Hubungan antara Komisi Pemberantasan Korupsi (KPK) dengan Dewan Perwakilan Rakyat (DPR) kembali memanas setelah KPK mengirim surat kepada panitia khusus (Pansus) hak angket. Isi surat tersebut tidak lain menolak menghadirkan Miryam S Haryani pada rapat Pansus hak angket.
Wakil ketua KPK, Laode M Syarif menegaskan sikap lembaga yang ia pimpin bukanlah bentuk penghinaan terhadap lembaga legislatif. Hanya saja, ujarnya, pemanggilan Miryam pada rapat Pansus mengganggu proses hukum yang berlangsung.
"KPK tidak pernah bermaksud untuk melecehkan lembaga DPR yang terhormat. KPK hanya mengutip beberapa pasal undang-undang MD3 dan undang-undang KPK. Di samping itu, KPK mengingatkan bahwa tindakan memanggil tersangka atau tahanan KPK yang sedang diperiksa di KPK dapat diartikan sebagai obstruction of justice (mengganggu proses peradilan secara utuh)," ujar Laode, Selasa (20/6).
Dia juga kembali meminta agar DPR tidak mencampuradukan proses hukum yang sedang berjalan. "Proses hukum tidak boleh dicampur-adukan dengan proses politik yang proses dan substansinya dinilai oleh mayoritas pakar hukum tata negara dan hukum administrasi negara sebagai cacat hukum," tandasnya.
Sebelumnya, anggota Pansus hak angket, Junimart Girsang mengatakan surat dari KPK tentang penolakan menghadirkan Miryam S Haryani, tersangka memberikan keterangan palsu, tersebut termasuk Contempt of Parliament atau penghinaan terhadap parlemen.
"Yang saya menggelitik dari surat KPK sudah masuk pada ancaman terhadap Pansus secara khusus dan DPR umumnya dan sudah mengarah pada contempt of parliament," kata Junimart dalam rapat Pansus, Kompleks Parlemen, Senayan, Jakarta, Senin (19/6).
Junimart mengatakan pada poin kedua dari surat KPK tersebut yang dinilainya mengarah pada penghinaan. Poin dua tersebut berbunyi 'KPK berpendapat upaya menghadirkan tersangka Miryam S Haryani dapat dikualifikasikan sebagai suatu tindakan mencegah, merintangi, menggagalkan secara langsung maupun tak langsung dalam proses penyidikan, penuntutan, dan pemeriksaan di sidang pengadilan atau obstruction of justice (vide pasal 21 UU nomor 31 tahun 1999 jo UU nomor 20 tahun 2001) dan tersangka Miryam S Haryani saat ini sedang menjadi tahanan KPK'.

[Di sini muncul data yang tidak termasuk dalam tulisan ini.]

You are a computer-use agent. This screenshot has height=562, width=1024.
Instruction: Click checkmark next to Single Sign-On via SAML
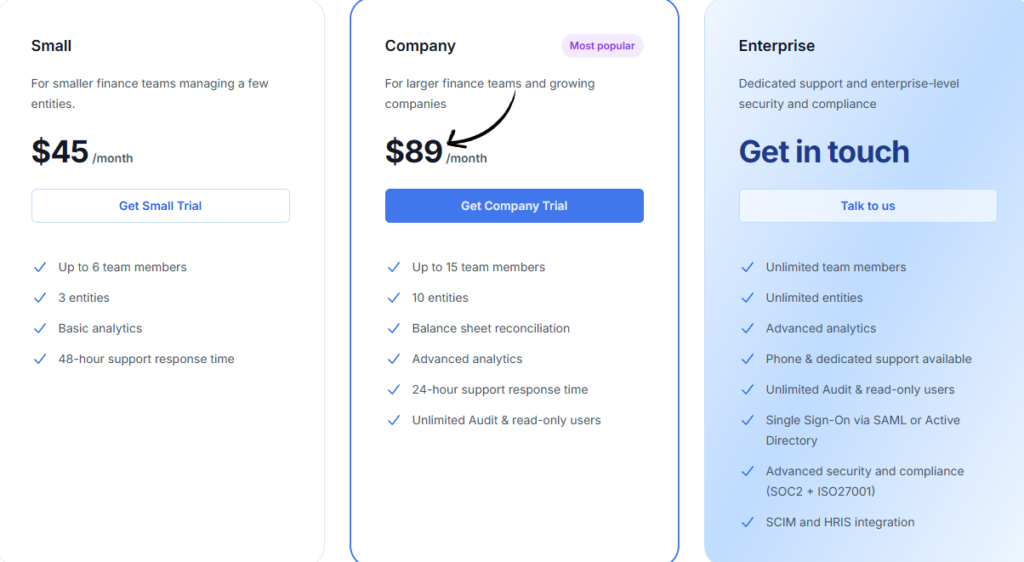tap(748, 421)
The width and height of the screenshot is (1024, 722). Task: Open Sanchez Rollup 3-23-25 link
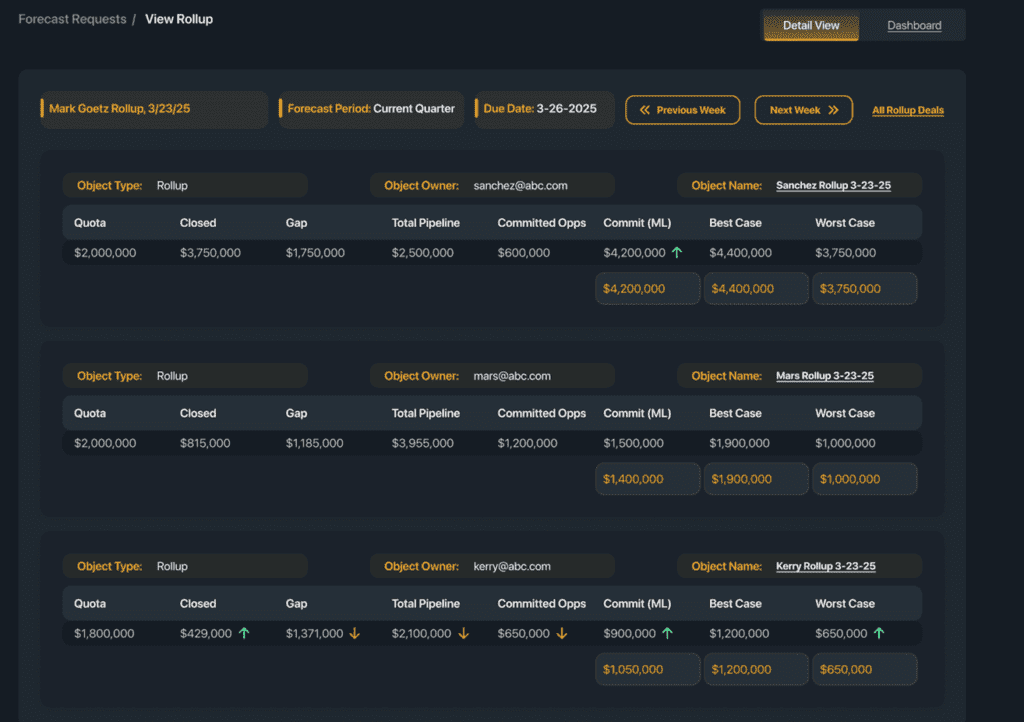click(x=833, y=186)
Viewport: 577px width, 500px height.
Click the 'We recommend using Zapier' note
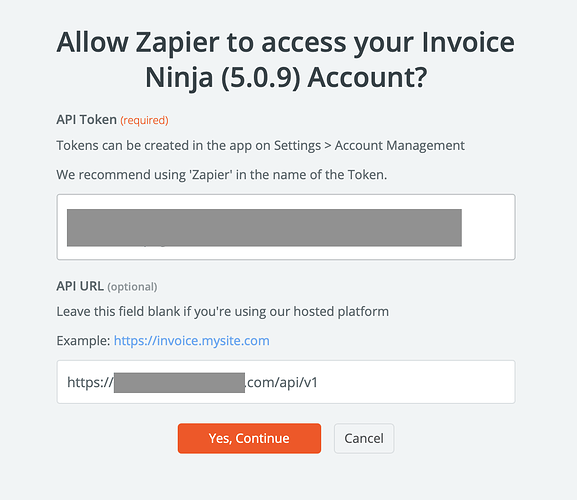tap(222, 175)
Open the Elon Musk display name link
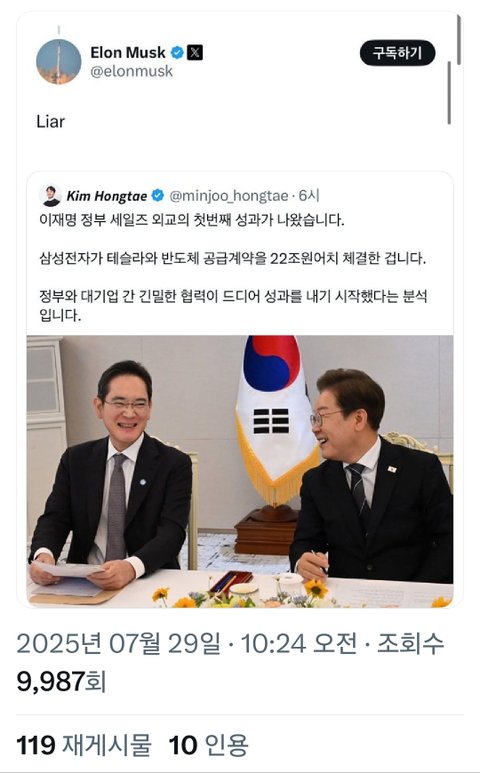Image resolution: width=480 pixels, height=773 pixels. 128,52
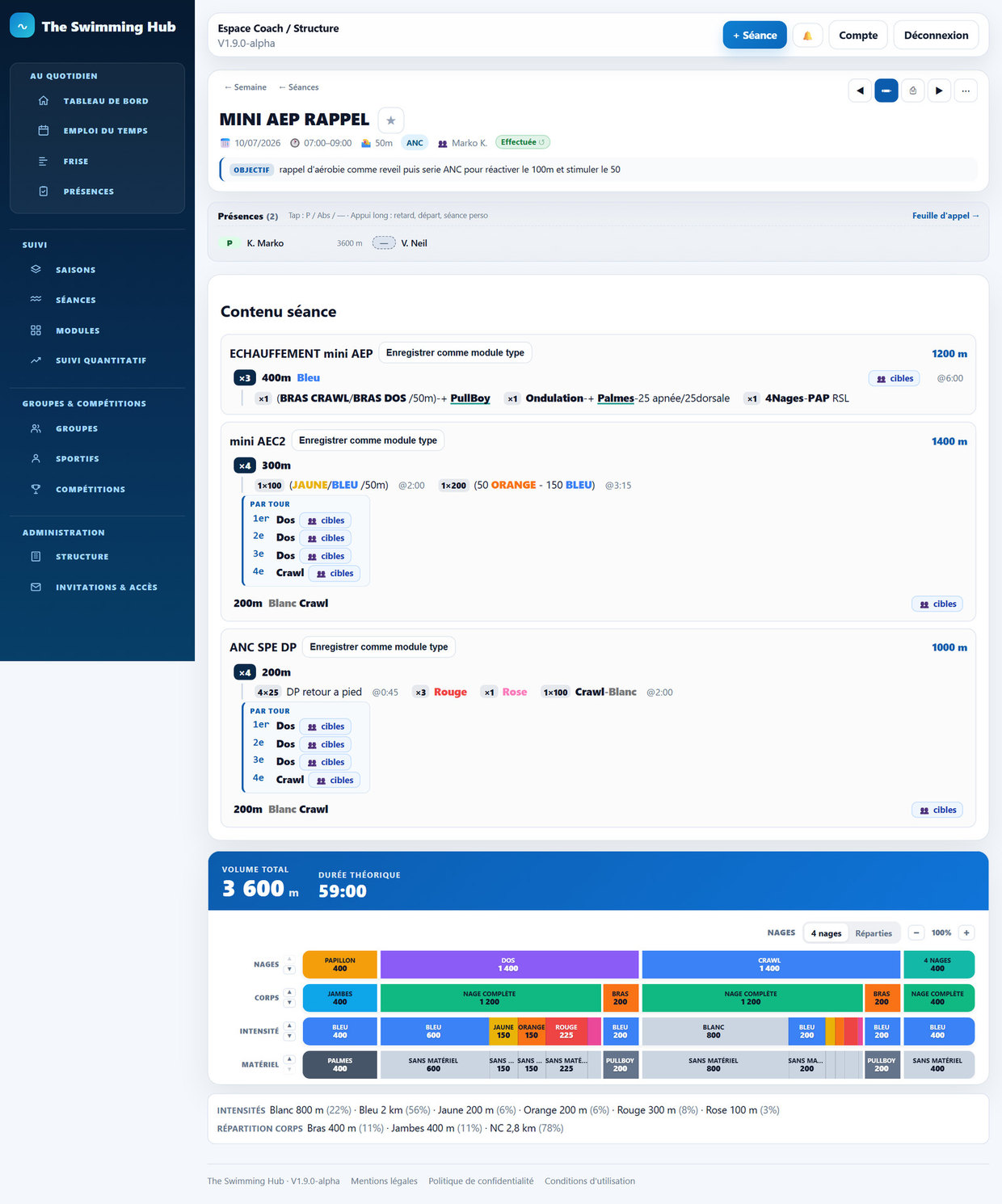The image size is (1002, 1204).
Task: Open the three-dots more options menu
Action: (x=966, y=91)
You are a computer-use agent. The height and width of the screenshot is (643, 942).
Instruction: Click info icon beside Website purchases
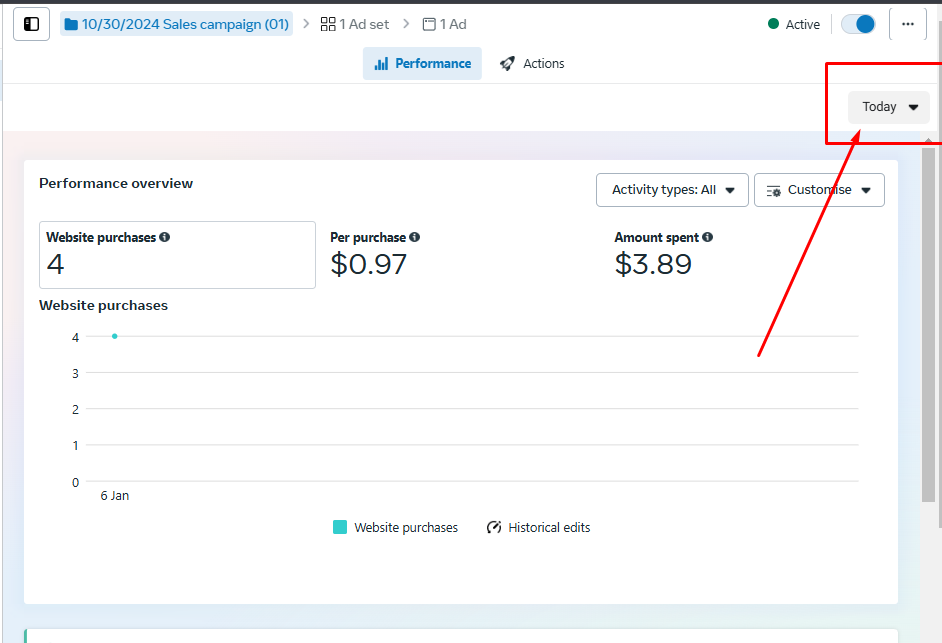point(165,237)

"Artinya, kita (Pansus) harus siap-siap ditangkap oleh KPK, karena Miryam juga diproses karena diduga memberikan keterangan palsu. Kedua, ada anggota dewan merintangi proses penyidikan," jelasnya.
Panitia Khusus (Pansus) hak angket Komisi Pemberantasan Korupsi (KPK) memastikan tersangka pemberi kesaksian palsu Miryam S Haryani tak dapat hadir dalam pemanggilan yang dijadwalkan hari ini, Senin (19/6).
Kepastian itu didapat usai KPK mengirimkan surat yang berisi tak dapat mengizinkan Miryam S Haryani memenuhi pemanggilan. Surat dari KPK tersebut dibacakan oleh Wakil Ketua Pansus Dossy Iskandar.
Usai surat dibacakan, Wakil Ketua Pansus yang memimpin rapat, Dossy Iskandar menanyakan kepada anggota Pansus apakah setuju akan melakukan pemanggilan kedua terhadap Miryam S Haryani.
"Apakah disetujui melayangkan surat panggilan kedua?" tanya Dossy.
"Setuju," jawab anggota Pansus kompak.
Akhirnya Pansus menyepakati akan kembali pemanggilan kedua. Namun, tak dijelaskan kapan agenda pemanggilan kedua tersebut. Anggota Pansus Masinton Pasaribu menjelaskan, apabila sampai pemanggilan ketiga tak dipenuhi, maka penjemputan paksa dapat diperkenankan sesuai UUMD3.
Setelah pembacaan surat dari KPK, Pansus melanjutkan agenda rapat dengan meminta pendapat dari sejumlah tokoh.